- DOCUMENT PASSAGE -

The Borno State Government has appealed to the United Nations to immediately intercede in the emerging humanitarian crisis that the Boko Haram insurgency has brought on the West and Central Africa sub regions, especially on the internally displaced persons, before it gets out of hand.
Speaking to journalists in Maiduguri after receiving the third batch of deportees from Niger on Sunday, the Chairman of Borno State Emergency Management Agency, Alhaji Grema Terab, said humanitarian crisis in the continent, especially in the West and Central Africa sub regions, could assume a dangerous dimension, if nothing was urgently done to address it.
He claimed that the Boko Haram crisis was assuming a different and dangerous dimension by the day, especially as demonstrated by the recent extradition of about 15,000 Nigerians from Niger.
He said if something was not done urgently, other countries in the region could follow in the footstep of Niger whereby they could send Nigerians parking from their countries.
Terab said, “Today, it is Niger that is sending Nigerians parking. Tomorrow, it may be Chad or Cameroon or any other country in the sub region.”
He added that the situation called for urgent attention, “first, from the Economic Community of West African States, and then, the African Union, and perhaps the United Nations.”
He said that Borno State alone has to bear the brunt of building a new camp for 4,248 indigenes of the state brought to Maiduguri.
He lamented that with the creation of the new camp for those deported from Niger, the state has 21 camps with over 120,000 IDPs. He said that this has created a heavy financial burden on the Borno State Government, with several millions of naira going into the running of the camps.

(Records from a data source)

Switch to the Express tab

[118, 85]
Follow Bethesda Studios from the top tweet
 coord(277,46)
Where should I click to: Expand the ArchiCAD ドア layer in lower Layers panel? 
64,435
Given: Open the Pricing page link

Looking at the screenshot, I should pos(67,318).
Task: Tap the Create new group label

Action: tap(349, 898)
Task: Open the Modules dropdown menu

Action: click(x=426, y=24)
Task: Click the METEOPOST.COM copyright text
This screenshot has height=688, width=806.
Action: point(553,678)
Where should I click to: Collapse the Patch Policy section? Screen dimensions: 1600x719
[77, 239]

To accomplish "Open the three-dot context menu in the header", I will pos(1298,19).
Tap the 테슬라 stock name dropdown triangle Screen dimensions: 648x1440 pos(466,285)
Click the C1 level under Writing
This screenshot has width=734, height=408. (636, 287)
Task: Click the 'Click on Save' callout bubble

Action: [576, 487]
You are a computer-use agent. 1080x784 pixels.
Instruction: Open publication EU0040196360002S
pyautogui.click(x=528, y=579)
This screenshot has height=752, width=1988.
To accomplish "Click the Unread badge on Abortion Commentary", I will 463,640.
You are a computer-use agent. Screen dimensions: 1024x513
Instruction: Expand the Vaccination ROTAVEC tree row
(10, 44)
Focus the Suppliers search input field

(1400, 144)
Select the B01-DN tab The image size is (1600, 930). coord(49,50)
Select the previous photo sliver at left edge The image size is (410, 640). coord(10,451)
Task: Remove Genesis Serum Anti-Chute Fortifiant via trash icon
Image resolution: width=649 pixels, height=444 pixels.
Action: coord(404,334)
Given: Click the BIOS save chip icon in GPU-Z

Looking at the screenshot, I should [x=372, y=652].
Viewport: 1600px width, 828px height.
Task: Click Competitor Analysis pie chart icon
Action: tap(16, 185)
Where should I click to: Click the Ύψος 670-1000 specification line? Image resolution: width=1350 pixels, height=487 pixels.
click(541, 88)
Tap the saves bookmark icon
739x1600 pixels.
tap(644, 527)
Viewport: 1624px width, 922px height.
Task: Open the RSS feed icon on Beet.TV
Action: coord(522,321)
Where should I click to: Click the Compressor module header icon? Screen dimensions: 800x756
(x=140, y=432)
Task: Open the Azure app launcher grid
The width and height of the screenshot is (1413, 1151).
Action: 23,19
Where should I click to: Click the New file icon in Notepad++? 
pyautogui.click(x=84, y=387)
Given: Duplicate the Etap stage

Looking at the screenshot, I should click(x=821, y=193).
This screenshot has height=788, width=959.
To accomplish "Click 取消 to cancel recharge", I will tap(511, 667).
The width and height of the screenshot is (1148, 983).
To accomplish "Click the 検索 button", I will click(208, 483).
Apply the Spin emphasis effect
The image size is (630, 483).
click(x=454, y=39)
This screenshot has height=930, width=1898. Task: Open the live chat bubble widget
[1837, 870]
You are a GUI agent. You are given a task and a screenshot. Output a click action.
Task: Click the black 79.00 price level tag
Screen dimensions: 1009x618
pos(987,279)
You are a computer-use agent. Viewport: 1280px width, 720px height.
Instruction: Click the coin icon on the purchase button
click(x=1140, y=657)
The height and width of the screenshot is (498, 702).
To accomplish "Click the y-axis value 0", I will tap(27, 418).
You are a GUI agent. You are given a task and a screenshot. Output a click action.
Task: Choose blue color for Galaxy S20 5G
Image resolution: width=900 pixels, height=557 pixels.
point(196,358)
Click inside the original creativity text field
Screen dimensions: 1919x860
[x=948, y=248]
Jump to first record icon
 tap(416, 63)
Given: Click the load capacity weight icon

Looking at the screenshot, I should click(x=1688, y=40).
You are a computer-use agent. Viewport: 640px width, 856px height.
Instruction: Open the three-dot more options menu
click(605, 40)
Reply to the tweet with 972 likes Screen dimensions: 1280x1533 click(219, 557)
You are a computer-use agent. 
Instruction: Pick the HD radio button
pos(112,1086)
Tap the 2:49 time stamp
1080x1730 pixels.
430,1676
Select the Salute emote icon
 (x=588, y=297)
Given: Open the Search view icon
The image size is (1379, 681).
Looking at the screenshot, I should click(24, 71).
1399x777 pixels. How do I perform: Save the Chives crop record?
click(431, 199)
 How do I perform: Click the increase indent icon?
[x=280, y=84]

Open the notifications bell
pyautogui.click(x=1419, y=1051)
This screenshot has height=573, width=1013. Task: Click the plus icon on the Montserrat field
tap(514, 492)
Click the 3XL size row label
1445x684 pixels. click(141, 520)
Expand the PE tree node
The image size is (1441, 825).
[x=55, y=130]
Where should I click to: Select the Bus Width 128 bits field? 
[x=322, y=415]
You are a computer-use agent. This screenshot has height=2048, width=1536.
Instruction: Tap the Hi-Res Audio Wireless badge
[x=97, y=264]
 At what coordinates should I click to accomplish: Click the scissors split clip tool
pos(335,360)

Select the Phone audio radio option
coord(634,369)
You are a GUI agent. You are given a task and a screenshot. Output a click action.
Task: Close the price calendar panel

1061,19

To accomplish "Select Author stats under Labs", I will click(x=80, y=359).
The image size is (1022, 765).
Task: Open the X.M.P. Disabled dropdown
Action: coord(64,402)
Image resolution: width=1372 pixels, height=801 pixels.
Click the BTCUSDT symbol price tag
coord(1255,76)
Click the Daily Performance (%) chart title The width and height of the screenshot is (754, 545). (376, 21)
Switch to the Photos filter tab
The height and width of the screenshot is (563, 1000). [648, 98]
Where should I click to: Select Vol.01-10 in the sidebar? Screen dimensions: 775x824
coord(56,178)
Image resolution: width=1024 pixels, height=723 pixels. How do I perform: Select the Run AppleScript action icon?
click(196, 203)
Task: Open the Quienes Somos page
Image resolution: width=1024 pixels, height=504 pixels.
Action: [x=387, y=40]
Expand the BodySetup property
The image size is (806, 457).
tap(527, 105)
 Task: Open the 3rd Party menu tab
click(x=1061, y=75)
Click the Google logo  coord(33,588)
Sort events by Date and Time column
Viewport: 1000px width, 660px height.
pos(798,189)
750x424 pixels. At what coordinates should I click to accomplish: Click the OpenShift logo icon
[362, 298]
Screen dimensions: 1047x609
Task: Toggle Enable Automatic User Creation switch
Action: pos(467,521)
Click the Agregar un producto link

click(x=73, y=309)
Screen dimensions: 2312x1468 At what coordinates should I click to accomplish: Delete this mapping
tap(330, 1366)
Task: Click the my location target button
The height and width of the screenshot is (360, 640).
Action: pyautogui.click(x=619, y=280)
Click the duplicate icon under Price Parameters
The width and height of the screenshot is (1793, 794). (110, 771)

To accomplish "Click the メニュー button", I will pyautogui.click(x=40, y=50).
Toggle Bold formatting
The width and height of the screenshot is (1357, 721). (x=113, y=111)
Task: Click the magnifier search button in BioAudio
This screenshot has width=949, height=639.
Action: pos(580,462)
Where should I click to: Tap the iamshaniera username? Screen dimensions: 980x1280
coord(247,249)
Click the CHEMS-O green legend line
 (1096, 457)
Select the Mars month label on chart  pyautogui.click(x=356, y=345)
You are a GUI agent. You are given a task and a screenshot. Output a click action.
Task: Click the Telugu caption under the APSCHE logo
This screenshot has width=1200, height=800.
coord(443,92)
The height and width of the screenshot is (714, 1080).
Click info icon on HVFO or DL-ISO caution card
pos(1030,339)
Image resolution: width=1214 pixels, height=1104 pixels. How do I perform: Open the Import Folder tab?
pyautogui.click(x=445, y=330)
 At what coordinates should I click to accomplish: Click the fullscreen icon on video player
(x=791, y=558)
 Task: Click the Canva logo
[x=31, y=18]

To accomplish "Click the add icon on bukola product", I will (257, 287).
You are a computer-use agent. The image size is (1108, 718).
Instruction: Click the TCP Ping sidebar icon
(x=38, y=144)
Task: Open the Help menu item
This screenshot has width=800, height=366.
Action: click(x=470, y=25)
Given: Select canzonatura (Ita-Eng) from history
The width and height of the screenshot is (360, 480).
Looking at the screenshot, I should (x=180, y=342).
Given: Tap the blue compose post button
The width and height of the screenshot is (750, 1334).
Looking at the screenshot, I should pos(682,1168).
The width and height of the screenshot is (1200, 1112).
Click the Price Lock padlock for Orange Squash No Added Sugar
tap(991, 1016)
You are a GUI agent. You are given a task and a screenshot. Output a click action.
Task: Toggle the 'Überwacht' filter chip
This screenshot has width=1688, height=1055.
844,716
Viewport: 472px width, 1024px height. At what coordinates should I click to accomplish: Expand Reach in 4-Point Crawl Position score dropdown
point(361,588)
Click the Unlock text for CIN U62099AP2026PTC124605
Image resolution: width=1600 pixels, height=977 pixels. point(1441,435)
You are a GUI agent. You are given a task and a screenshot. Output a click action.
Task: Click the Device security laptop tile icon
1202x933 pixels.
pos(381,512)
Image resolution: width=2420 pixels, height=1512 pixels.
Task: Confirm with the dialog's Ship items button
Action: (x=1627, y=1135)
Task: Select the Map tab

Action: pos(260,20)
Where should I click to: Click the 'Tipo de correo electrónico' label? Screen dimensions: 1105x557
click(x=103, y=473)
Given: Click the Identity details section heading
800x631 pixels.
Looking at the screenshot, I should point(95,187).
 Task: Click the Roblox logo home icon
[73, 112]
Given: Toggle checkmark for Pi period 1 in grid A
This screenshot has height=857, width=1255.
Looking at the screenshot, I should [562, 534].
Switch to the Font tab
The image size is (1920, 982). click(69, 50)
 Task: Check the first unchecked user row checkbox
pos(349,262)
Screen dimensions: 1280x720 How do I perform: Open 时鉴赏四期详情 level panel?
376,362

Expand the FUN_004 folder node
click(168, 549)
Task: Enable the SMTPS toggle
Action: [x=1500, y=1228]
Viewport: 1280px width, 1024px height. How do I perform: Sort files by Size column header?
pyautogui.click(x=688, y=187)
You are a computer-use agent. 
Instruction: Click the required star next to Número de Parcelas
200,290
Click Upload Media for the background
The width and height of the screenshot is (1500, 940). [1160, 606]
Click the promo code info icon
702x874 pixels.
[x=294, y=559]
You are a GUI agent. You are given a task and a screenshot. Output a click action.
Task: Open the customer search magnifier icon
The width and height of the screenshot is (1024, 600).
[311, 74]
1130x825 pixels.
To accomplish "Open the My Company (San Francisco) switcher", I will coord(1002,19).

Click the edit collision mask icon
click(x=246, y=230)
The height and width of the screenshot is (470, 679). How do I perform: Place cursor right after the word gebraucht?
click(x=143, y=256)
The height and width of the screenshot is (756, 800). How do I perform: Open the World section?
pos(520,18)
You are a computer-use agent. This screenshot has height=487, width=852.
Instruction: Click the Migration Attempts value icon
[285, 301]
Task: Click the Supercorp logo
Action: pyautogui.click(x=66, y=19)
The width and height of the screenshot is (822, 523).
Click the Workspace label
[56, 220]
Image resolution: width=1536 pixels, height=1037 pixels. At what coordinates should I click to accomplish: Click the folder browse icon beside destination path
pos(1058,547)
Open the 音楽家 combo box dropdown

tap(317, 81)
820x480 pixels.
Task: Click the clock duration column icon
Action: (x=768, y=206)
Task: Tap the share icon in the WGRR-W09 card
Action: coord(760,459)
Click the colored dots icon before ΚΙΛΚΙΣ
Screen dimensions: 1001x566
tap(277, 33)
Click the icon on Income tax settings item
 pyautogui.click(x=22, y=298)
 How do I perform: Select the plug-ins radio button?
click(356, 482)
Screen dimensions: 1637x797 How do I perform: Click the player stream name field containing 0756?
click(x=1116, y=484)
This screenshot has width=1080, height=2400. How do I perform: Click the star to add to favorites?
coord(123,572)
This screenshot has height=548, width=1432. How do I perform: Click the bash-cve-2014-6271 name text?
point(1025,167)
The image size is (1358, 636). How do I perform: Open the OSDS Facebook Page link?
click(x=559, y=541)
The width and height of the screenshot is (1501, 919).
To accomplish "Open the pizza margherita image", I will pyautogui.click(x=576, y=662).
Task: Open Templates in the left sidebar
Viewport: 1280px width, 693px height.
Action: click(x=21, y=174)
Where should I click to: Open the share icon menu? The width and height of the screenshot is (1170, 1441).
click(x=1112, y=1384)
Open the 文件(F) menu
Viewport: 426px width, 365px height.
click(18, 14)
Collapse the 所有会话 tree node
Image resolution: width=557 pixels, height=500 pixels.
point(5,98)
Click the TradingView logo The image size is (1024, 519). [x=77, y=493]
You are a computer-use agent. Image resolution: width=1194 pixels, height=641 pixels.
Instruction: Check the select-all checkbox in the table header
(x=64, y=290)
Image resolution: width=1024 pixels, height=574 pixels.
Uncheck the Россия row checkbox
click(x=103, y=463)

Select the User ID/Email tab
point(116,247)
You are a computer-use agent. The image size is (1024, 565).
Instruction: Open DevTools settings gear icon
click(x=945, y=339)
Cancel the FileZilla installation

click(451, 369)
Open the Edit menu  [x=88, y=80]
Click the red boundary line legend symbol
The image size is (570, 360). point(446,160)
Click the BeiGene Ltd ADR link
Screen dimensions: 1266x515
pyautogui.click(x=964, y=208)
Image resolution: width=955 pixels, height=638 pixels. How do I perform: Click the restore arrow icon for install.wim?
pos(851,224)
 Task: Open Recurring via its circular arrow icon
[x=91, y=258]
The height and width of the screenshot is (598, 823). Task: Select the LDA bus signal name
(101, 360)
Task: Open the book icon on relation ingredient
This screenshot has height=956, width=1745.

- EXERCISE INSTRUCTIONS -
(1) From the article on the Borno State appeal above, reproduce word for word the part that opens with the words containing "Speaking to journalists" and closes with "from their countries.".
(2) Translate this sentence from the article on the Borno State appeal into Spanish: "He said that Borno State alone has to bear the brunt of building a new camp for 4,248 indigenes of the state brought to Maiduguri."

- SOLUTIONS TO THE PROBLEMS -
(1)
Speaking to journalists in Maiduguri after receiving the third batch of deportees from Niger on Sunday, the Chairman of Borno State Emergency Management Agency, Alhaji Grema Terab, said humanitarian crisis in the continent, especially in the West and Central Africa sub regions, could assume a dangerous dimension, if nothing was urgently done to address it.
He claimed that the Boko Haram crisis was assuming a different and dangerous dimension by the day, especially as demonstrated by the recent extradition of about 15,000 Nigerians from Niger.
He said if something was not done urgently, other countries in the region could follow in the footstep of Niger whereby they could send Nigerians parking from their countries.

(2) Dijo que el estado de Borno tiene que soportar por sí solo la carga de construir un nuevo campamento para 4.248 nativos del estado trasladados a Maiduguri.